# Source Detection and Localization

As discussed in the overview of the likelihood method, the likelihood tool, gtlike, currently does not fit the source position parameters. Instead, the gttsmap tool runs gtlike at each gridpoint on a rectangular grid. You provide a model of all the other sources in the Source Region, and gtssmap calculates the Test Statistic (TS) for adding an additional source at each gridpoint. The livetimecube and exposure map that can be precomputed for running gtlike can also be used for gttsmap.

If you have a good approximate source location, such as the gridpoint with the maximum TS from gttsmap or a candidate source identification, then you can refine the location by running gtfindsrc, which maximizes the TS in continuous space.

The TS is -2 times the logarithm of the ratio of the likelihood for the model without the additional source (the null hypothesis) to the likelihood for the model with the additional source.
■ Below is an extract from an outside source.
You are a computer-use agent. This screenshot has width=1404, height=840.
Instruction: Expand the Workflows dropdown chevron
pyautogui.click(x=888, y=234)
Thus the TS is maximized when the likelihood for the model with the source is maximized. Thus the location with the maximum TS is the best fit source position.

But is the addition of this source significant? By Wilks' Theorem, if there is no additional source then the TS should be drawn from a χ2n distribution, where n is the difference in the degree of freedom between the models with and without the additional source. In our case the additional source is characterized by a source intensity and spectral index (the spectrum is assumed to be a power law), and thus n=2. Wilks' Theorem is valid asymptotically as the number of counts increases, and studies are underway to determine the number of LAT counts for a typical analysis is sufficiently large. If Wilks' Theorem is valid then integrating χ22 from the observed TS value to infinity gives the probability that the apparent source is a fluctuation. The resulting significance is ~(TS)1/2σ, and thus TS=25 is equivalent to 5σ.